Required task A: Summarize the programmable lock description in two sentences.
Required task B: Retype the portion of the programmable lock description starting at "The key portion 16 is" and ending at "in place thereon.".

Given passage:
━━━━━━━━━━

The key portion 16 is made up of a plurality of sections 20 of the type described above, all mounted on a rod 240 (FIG. 1) which includes a shaft 250 of hexagonal cross-section shape to receive the program cams 150, having hexagonal bores. The mounting rod also has, at one end, a numbered ring portion 260 and a finger-gripping portion 270 to permit rotation of the shaft. The opposite end 280 of the shaft 250 is threaded to receive a lock nut 290 to lock the key sections 20 in place thereon.

Each lock section 300 (FIG. 5) includes an insulating ring member 310 having a base portion 314 which includes oppositely disposed apertured mounting tabs 340. An annular pedestal 360 rises from the front surface 350 of base member 310. The rear surface 320 of base 310 is provided with an annular depression 330 (FIG. 6) for receiving a metal contact ring 333 having a terminal 335, and the front surface of base 310 is provided with an annular depression 363 for receiving a metal contact ring 376 having a terminal 378. The annular pedestal 360 has ten spaced portions of reduced thickness 370, each of which is adapted to receive and hold a generally U-shaped metal lock contact 380. A similar U-shaped metal contact 390 having a projecting terminal portion 400 is mounted on its portion 370' in the pedestal 360, with terminal 400 seated in a depression 403 in base 314 so that it is beneath, spaced from and insulated from metal ring 376. An insulating pad 410 is disposed on terminal 400, and it rests between terminal 400 and ring 376 (FIG. 7).

Depressions 330 and 363 in the base 314 for metal rings 333 and 376 are not required, and other arrangements may be provided for seating these rings and relating them to contact 390.

Referring to FIG. 5, an insulating program ring 420, provided surrounding the pedestal 360, includes ten selector numerals on its outer surface and annular depressions 430 and 440 in its inner surface adjacent to its outer opposite surfaces. One depression 430 receives a split metal contact ring 450, and the other depression 440 receives a split metal contact ring 460 having an inwardly projecting arm 470. The split contact ring 450 and contact ring 370 are of such dimension and shape that, when the program ring 420 is in place on the pedestal 310, as illustrated in FIG. 6, the split contact ring 450 makes electrical contact with the ring 370. Similarly, the second contact ring 460 and ring 333 are of such size and dimension that, when two insulator lock rings 310 are placed side by side in a lock assembly, ring 460 makes contact with the ring 333 on the rear surface 320 of the adjacent insulator ring member 310. In addition, arm 470 of split ring 460 makes contact with one lock contact 380 (FIG. 8), and split ring 450 makes contact with all of the other lock contacts 380.

The lock portion 14 of programmable lock 10 includes a plurality of lock sections 300 equal in number to the number of key sections 20 in the key portion 16. The lock sections are held together by means of suitable fasteners 343 inserted in the aligned apertured tabs 340 in each lock section.

A lock 10 includes a plurality of key sections and a plurality of lock sections. As noted, for convenience, the lock 10 has a decimal numberal base, and there are ten key contacts 120 and ten lock contacts 380 in each key and lock section. Accordingly, each program ring 420 carries numerals 1 to 10 on its outer surface, and in each section, rings 430 and 440 are so positioned that the numerals 1 to 10 are properly aligned with the similarly designated lock and key contacts. This permits the lock and key sections to be programmed as desired.

━━━━━━━━━━

Stored data:
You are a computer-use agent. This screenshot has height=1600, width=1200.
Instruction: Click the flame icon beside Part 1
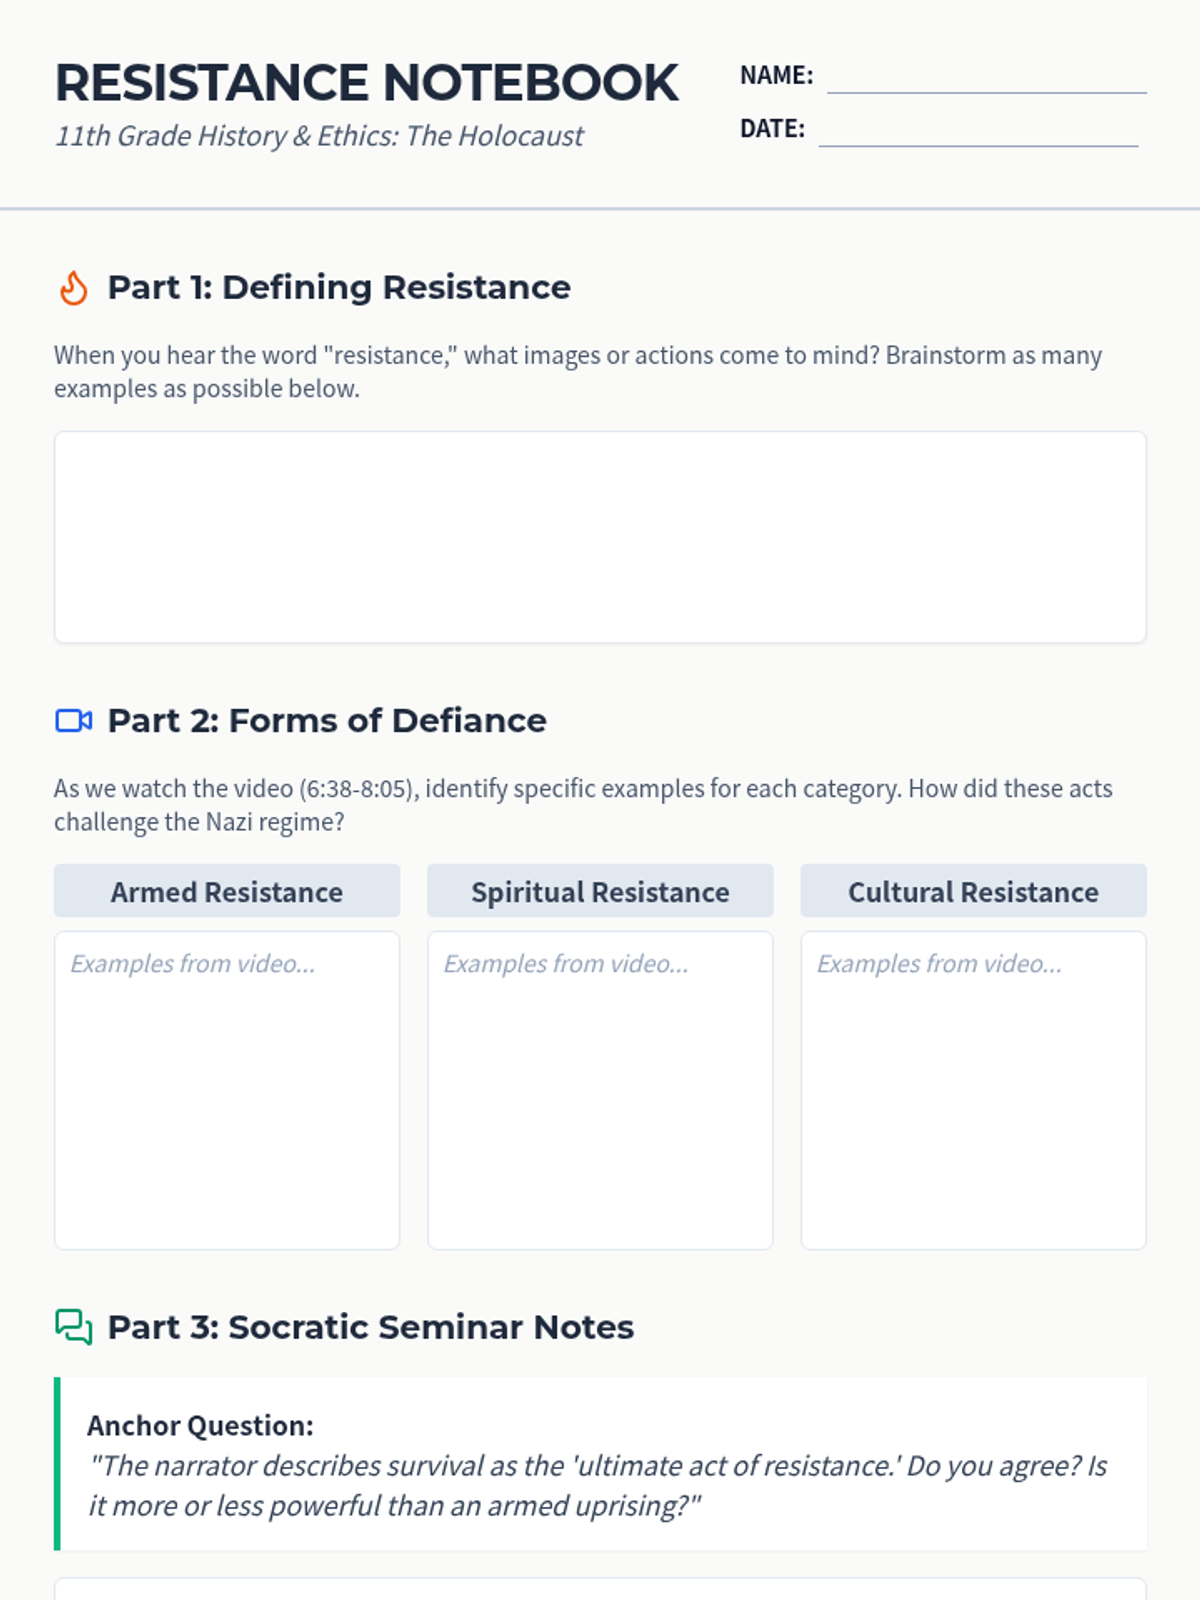73,288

━━━━━━━━━━

Solution A: The key portion consists of several key sections mounted on a rod whose hexagonal shaft receives the program cams, with a numbered ring and finger-gripping portion at one end for rotating the shaft and a threaded opposite end that takes a lock nut to hold the sections in place. The lock portion has as many lock sections as there are key sections, held together by fasteners through aligned tabs, and each section has an insulating ring member whose annular pedestal holds ten U-shaped lock contacts and is surrounded by a program ring bearing the numerals 1 to 10, which allows the lock and key sections to be programmed as desired.

Solution B:
The key portion 16 is made up of a plurality of sections 20 of the type described above, all mounted on a rod 240 (FIG. 1) which includes a shaft 250 of hexagonal cross-section shape to receive the program cams 150, having hexagonal bores. The mounting rod also has, at one end, a numbered ring portion 260 and a finger-gripping portion 270 to permit rotation of the shaft. The opposite end 280 of the shaft 250 is threaded to receive a lock nut 290 to lock the key sections 20 in place thereon.